そして、その友達が親のことを親し気に『ママ』って呼んでるのを見て、羨ましく思ったあなたは友達の真似をした。『ママ』って呼んでみた」
やっぱりドッペルゲンガーは何でも知っている。自分の一切を知っているのだと海樹子は絶望的な気分になる。
「そうしたらママは『お母さんって呼びなさい』って優しく言った。でもあなたにはママが怒ってるのが判った。友達の前でお説教されて、凄く恥ずかしい思いをしたんだよね。それからだね、自分が愛されてないって感じ始めたのは」
「うるさい!」
幾ら怒鳴っても彼女は薄ら笑いを浮かべるだけで、消えようとはしてくれない。大体昨日は、体を渡すのは気が向いたらでいいとか言っていたではないか。言った傍から現れて追いつめるなんて卑怯だ。

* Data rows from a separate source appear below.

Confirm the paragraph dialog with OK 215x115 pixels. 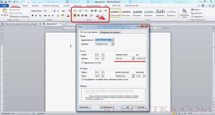pos(128,107)
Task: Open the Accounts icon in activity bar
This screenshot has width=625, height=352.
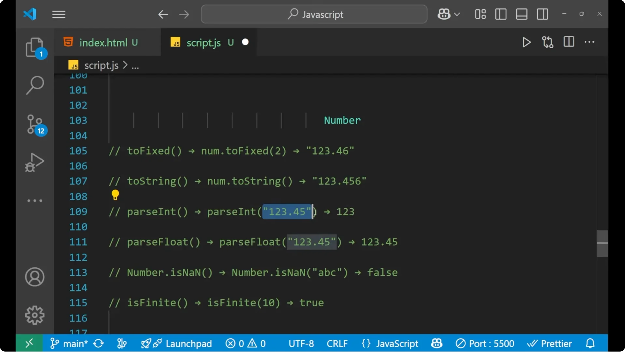Action: [35, 277]
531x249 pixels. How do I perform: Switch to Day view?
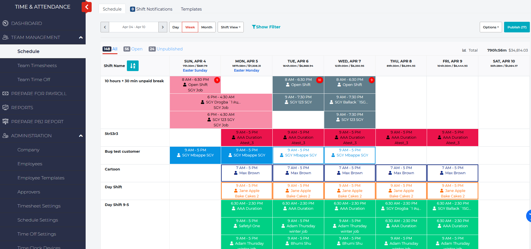point(176,27)
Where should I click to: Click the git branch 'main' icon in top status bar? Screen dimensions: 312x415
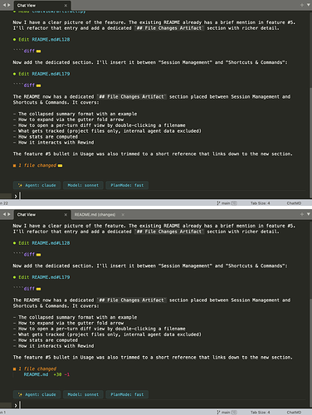218,203
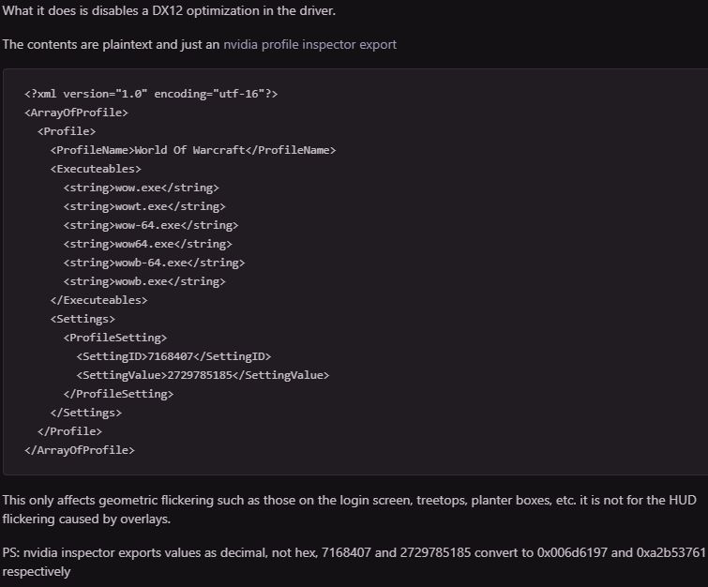Viewport: 708px width, 587px height.
Task: Click the closing ArrayOfProfile tag
Action: [x=80, y=450]
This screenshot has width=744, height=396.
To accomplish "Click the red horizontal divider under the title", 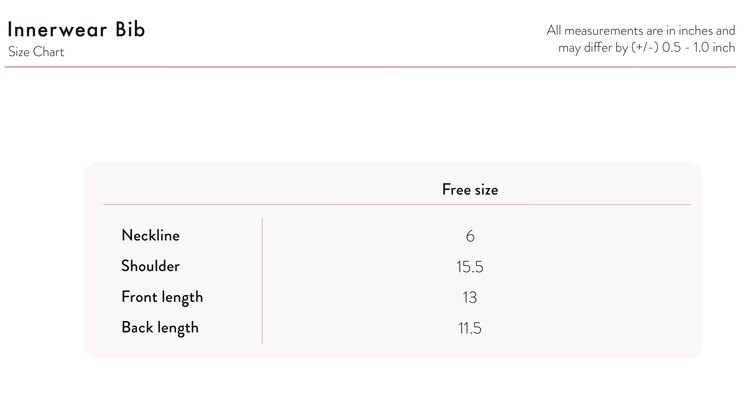I will pyautogui.click(x=370, y=67).
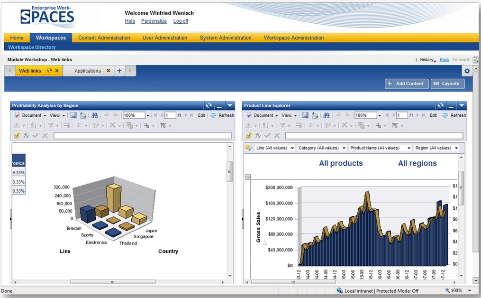Switch to the Content Administration tab
481x298 pixels.
tap(104, 37)
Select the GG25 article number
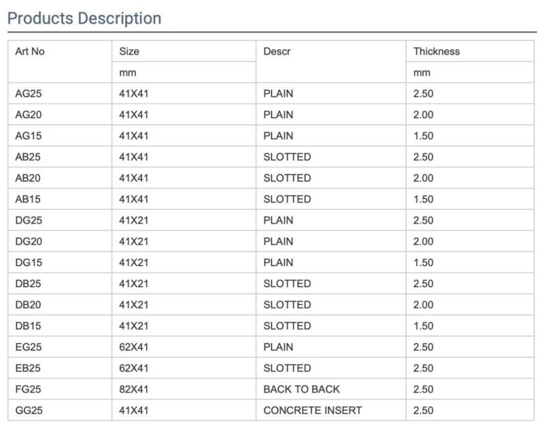This screenshot has height=429, width=544. (x=29, y=410)
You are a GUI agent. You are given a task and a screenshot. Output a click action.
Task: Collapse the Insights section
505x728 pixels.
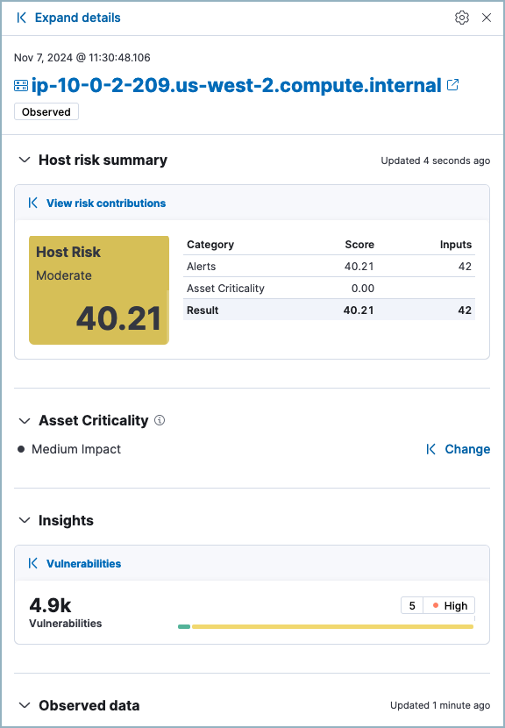tap(24, 520)
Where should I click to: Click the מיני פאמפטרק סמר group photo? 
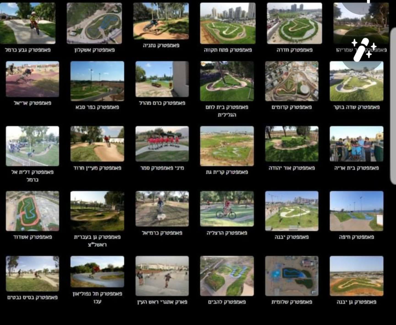click(x=162, y=144)
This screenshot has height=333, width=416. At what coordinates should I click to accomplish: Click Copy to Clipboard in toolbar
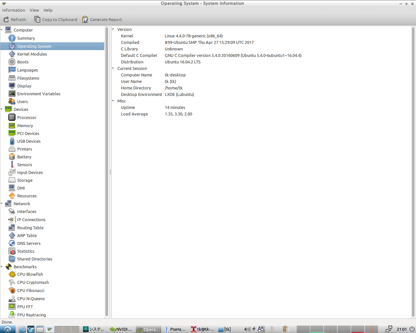(x=56, y=20)
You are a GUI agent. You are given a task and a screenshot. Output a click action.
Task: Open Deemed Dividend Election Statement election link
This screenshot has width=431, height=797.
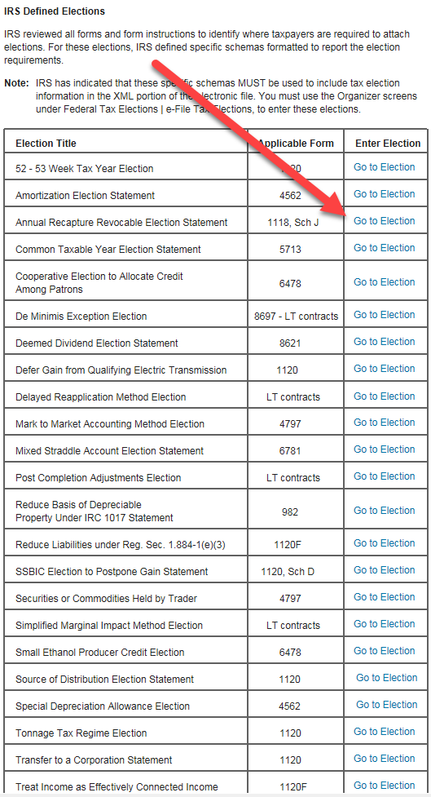pyautogui.click(x=385, y=342)
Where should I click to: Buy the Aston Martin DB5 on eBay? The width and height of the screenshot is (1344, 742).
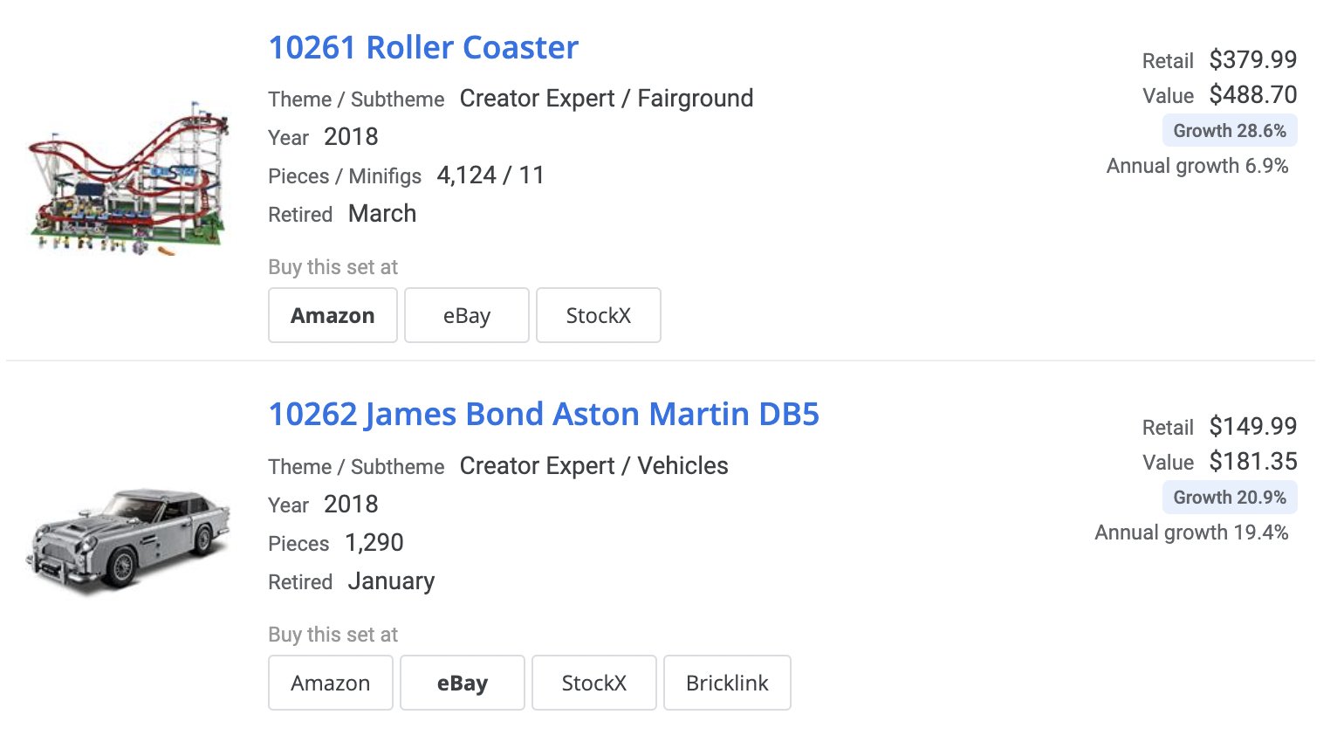click(x=463, y=683)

「それも私が解決してあげる。ママの言いなりは嫌だってちゃんと伝えてあげる」
「うるさいな! 何処かへ行って!」
耳を塞ぐが、彼女によって呼び起こされた思い出は海樹子の頭の中をぐるぐると回っている。記憶の波は留まることを知らない。
「仕方ないなあ」
ドッペルゲンガーは肩をすくめて溜息を吐く。
海樹子は耳を塞いで、消えろ消えろと呟き続ける。
こんなことは全部嘘なのだ。自分が誰かに好意を抱くなど、そんなことはあり得ない。
否、そうだろうか。
海樹子は残された理性で考える。
このドッペルゲンガーが自分の一切合切を知っているというのなら、思い出だけでなく、心理もまた言い当てているのではないか。事実、母に拒絶されたとき、海樹子は消えてしまいたくなるほどの羞恥心を覚えた。同時に寂しさも。何故親子だというのに距離を縮めることを許されないのだろうかと思った。

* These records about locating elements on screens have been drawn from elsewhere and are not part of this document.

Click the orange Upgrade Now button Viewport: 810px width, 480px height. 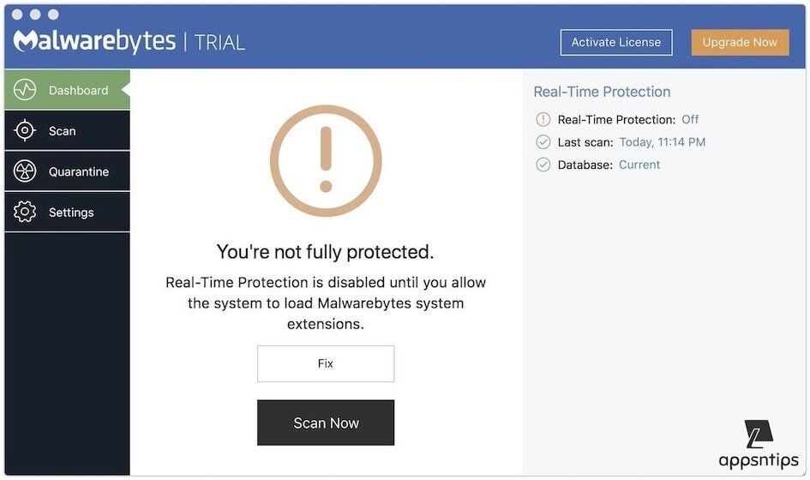740,42
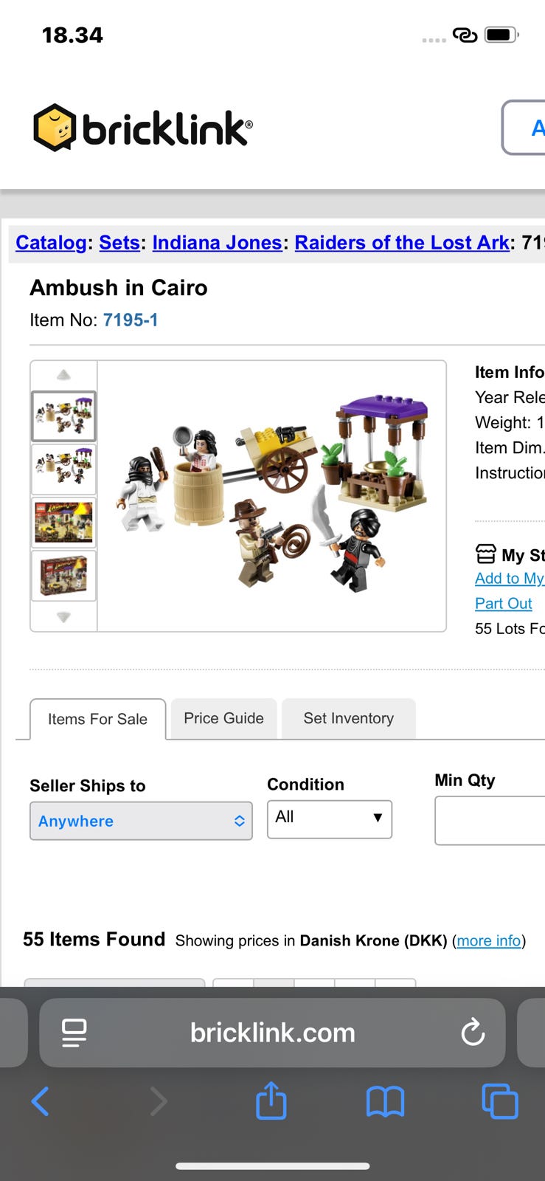Open the Safari share sheet
The image size is (545, 1181).
271,1101
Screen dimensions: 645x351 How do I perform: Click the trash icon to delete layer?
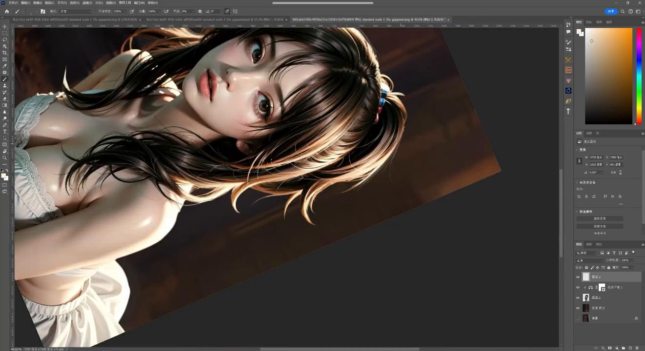click(637, 348)
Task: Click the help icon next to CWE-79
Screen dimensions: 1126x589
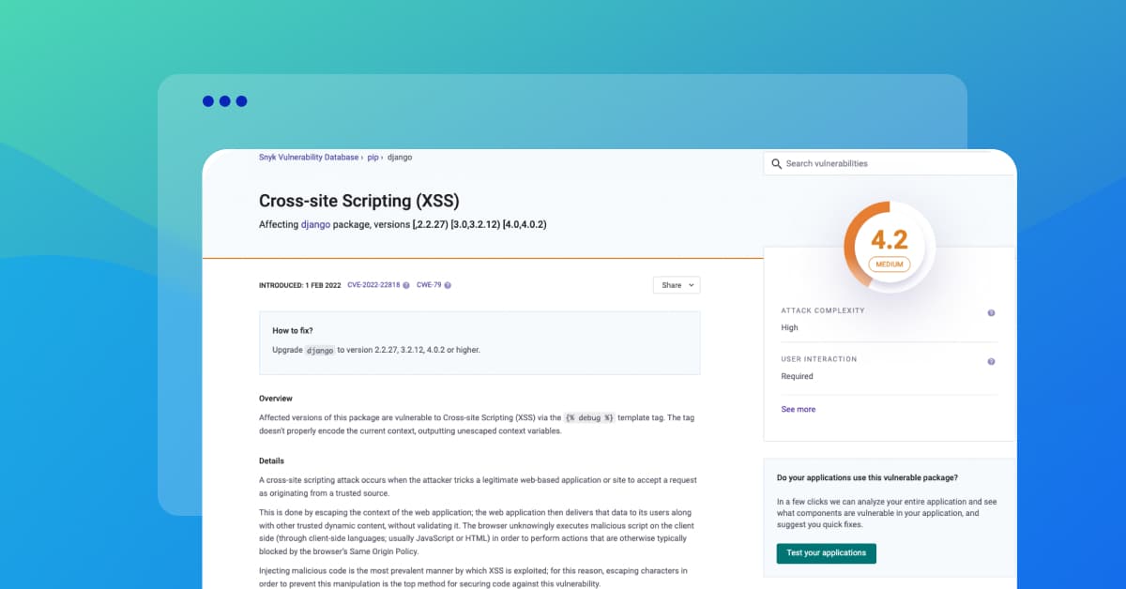Action: [x=449, y=284]
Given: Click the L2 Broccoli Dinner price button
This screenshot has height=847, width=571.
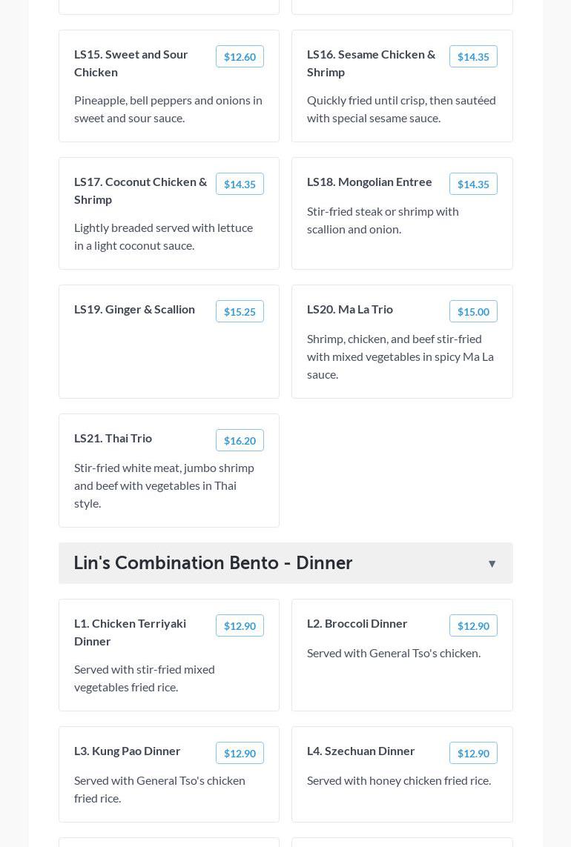Looking at the screenshot, I should (x=473, y=626).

竜二のことだって少なからず心に留めていたはずだ。クラスのいじめられっ子を救う竜二に、ヒーローへの憧れのようなものを感じていたのは否定出来ない。絵に描いたような勧善懲悪を目の当たりにして、それに感じるのが恋心であったところでなんの不思議もない。
「違う!」
白い少女に向かって叫んだ。しかし海樹子の叫んだ先には、既に喪失が残されているだけだった。彼女は何処かへ行ってしまった。
彼女は誰なのだろうか。海樹子の全てを知る白い少女。まるで自分自身のような存在。
海樹子の過去から現在、そしてその心理や内心を知る者だというのなら、それは海樹子本人であると言ったところで何の差し支えもない。自分を知る者は自分以外にはあり得ないのだから。

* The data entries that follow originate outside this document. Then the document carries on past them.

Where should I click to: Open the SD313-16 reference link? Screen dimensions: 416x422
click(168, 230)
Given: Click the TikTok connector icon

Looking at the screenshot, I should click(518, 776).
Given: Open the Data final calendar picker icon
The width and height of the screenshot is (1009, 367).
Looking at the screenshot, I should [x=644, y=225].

しかし、海樹子は今ここに存在していて、あの少女と真っ向から対立していた。彼女の言うことが事実であれ、海樹子はその事実を否定したいのだから二人が同一であると言うのは無理がある。
どちらが本物の自分なのだろうと海樹子は頭を抱える。自らの意見に肯定的な白い少女と否定的な海樹子。
判らない。どちらが自分なのだ。体が浮遊感に包まれる、海樹子は思わず自分の体を強く抱いた。
「助けて……」
誰か。
「助けてよぉ、竜二くん……」
言ってしまってから気付いた。気付いた時にはもう遅かった。